This is not a mature adult GSD in question and personally, I wouldn't want to wait around and see what happens. I cringe when people talk about their child sitting, riding, crawling on the dog....it's the same people that are surprised when their dog ends up having enough and bites the kid and they tell the media "but sasha would never hurt a fly!" Obviously it's difficult to catch every single thing with a child but it sounds like you guys find it cute since you are taking the time to snap photos. Call me overprotective but I'd rather be safe than sorry, it takes a split second for a dog to issue a warning snap and for small animals and children that can have bad consequences. Owners of powerful breeds such as the GSD should carry a bit more responsibility on their shoulders, especially with children around. If no child was ever bitten by the family dog for annoying it then you'd have a good argument.

Older dogs don't just put up with the antics of puppies, they do teach them behavioral lessons and bite inhibition by issuing corrections.


----------



## codmaster (Aug 5, 2009)

MustLoveGSDs said:


> This is not a mature adult GSD in question and personally, I wouldn't want to wait around and see what happens. I cringe when people talk about their child sitting, riding, crawling on the dog....it's the same people that are surprised when their dog ends up having enough and bites the kid and they tell the media "but sasha would never hurt a fly!" Obviously it's difficult to catch every single thing with a child but it sounds like *you guys find it cute* *(actually very much so, thanks. We also have a picture of this same GSD carrying around a kitten that she met that day in her mouth!)* since you are taking the time to snap photos. Call me overprotective but I'd rather be safe than sorry, *it takes a split second for a dog to issue a warning snap *and for small animals and children that can have bad consequences. Owners of powerful breeds such as the GSD *should* *carry a bit more responsibility* on their shoulders, especially with children around. *If no child was ever bitten by the family dog for annoying it* then you'd have a good argument.
> Older dogs don't just put up with the antics of puppies, they do teach them behavioral lessons and bite inhibition by issuing corrections.


mustlove, Obviously you and everyone else, of course, have the right to trust, or not trust your own dog however you see fit. I don't know your dog so don't know whether you should trust them with your child (do you have any or ever had?) - that is up to you.

I know my dogs and thus am able to make that determination. I personally would not feel too good about any adult GSD who I did not trust around my kids.

BTW, have you ever seen an adult GSD "Correct" a small puppy as you describe? I haven't, as all of the ones that I have seen around small puppies have been extremely tolerant and forgiving of the little ones. Ever hear of "the Puppy Exemption"? Are there some adults who would not be so tolerant? Of course - so maybe I have just been fortunate to see mostly good ones in my 40 years in GSD's.
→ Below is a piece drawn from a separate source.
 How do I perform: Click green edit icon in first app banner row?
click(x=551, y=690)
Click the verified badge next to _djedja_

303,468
From what you describe about your GSD's, I am not sure that I would want to meet them; and esp. not bring my child around your dogs. So if they are not trustworthy around kids, then you have obviously made your point about them very well. 
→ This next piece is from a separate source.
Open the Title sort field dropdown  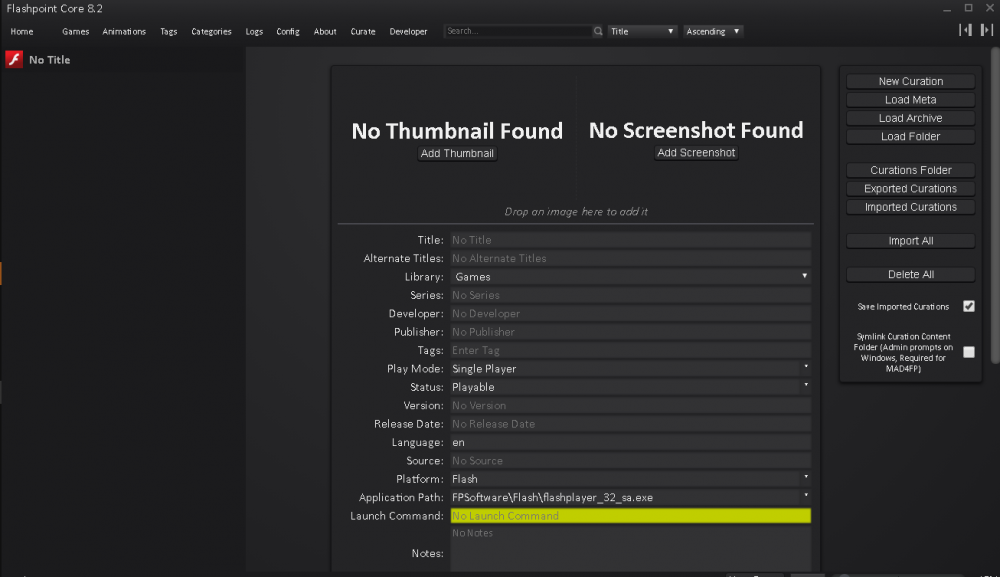point(641,31)
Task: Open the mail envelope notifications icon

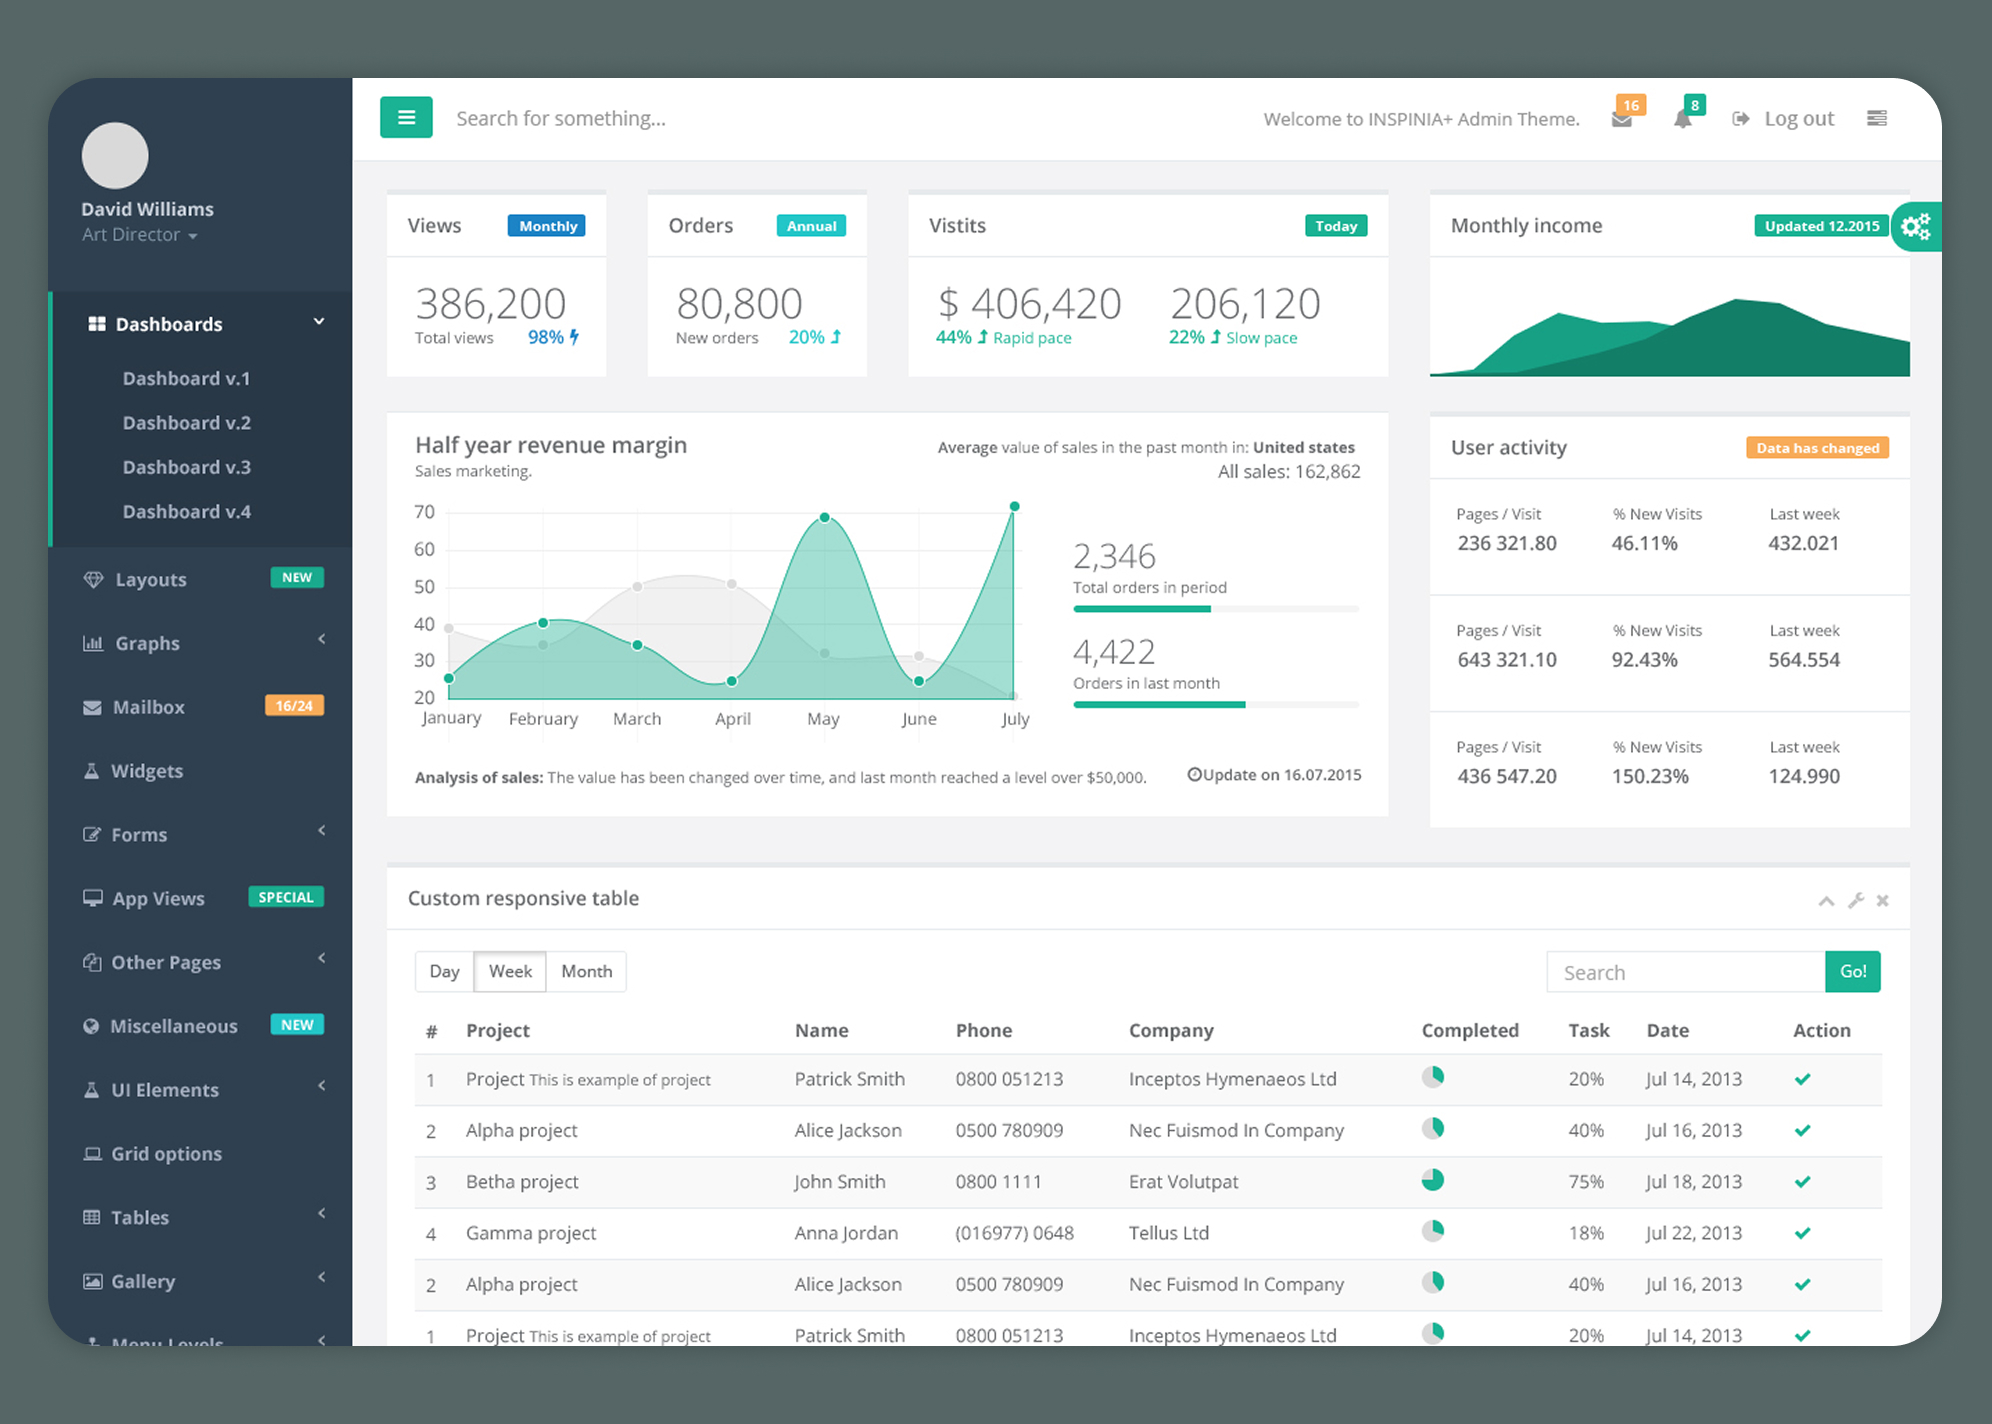Action: [1621, 120]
"..*should* *carry a bit more responsibility* " - Not sure I understood exactly what you mean by this? Responsibility for what? Not letting them play with their own family children?

And "*If no child was ever bitten by the family dog for annoying it..* " - that is exactly my point! This should never happen in a normal adult GSD and normal behavior of children. 
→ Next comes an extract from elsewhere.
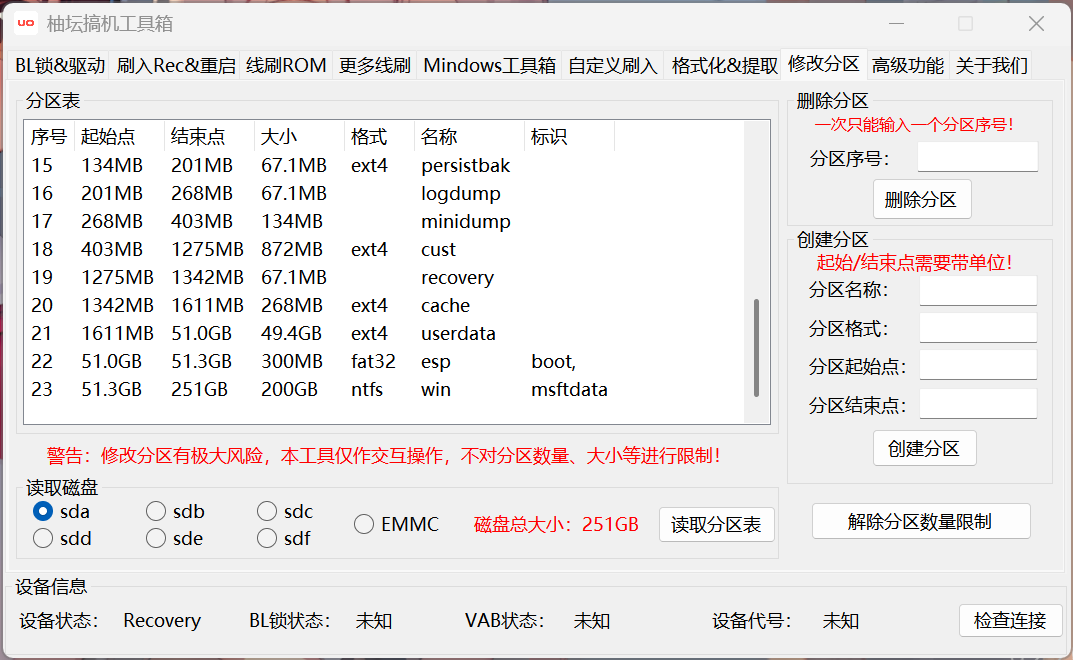Pick the sdf disk radio button

tap(267, 538)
Kids need to be taught how to act with their and other dogs. 

Also, would you let your kids seriously hurt each other or their friends? I would guess not - so why not teach the kids not to hurt the dog at the same time? We did, and it seemed to work out pretty good - neither one ever hurt the other.

I wonder, do you trust your dog enough to allow your him/her around other people at all, as long as they are old enough?

Let's hope that not everyone feels the same as you do about your GSD's - they have a bad enough reputation in some folks minds already.

I would not leave a young child alone with a dog, but then the young ones shouldn't be left alone at all anyway, should they? But to worry about my dog deliberately hurting my child - I would not have such a dog in my house; but everyone has to make decisions like this themselves.

Just my thoughts on my expectations of an a normal adult GSD. Guess maybe I have somewhat higher expectations than someone like yourself does. And that is fine - to each his own.


----------



## codmaster (Aug 5, 2009)

Back to the OP!


----------



## neiltus (Mar 10, 2011)

whats a troll


----------



## Stevenzachsmom (Mar 3, 2008)

A troll is someone who starts a thread to get a rise out of people. Just wants to instigate trouble. They post a time or two and then sit back and watch the fireworks.


----------



## Stevenzachsmom (Mar 3, 2008)

I agree with Codmaster completely. You MUST know your own dog. My dog came from a shelter at the age of 2. My kids were 2, 6, and 10. I did not leave them alone unattended. We all got used to each other and I learned to know and trust my new dog. Before long, I was insisting that the dog be with the kids at ALL times. Not only did I trust my dog with my life, I trusted her with the life of my kids. I always said, "I would not want to be the one who messed with her kids." And....my dog HATED other dogs. Extremely dog aggressive. That had nothing to do with the kids. Kids are not dogs. 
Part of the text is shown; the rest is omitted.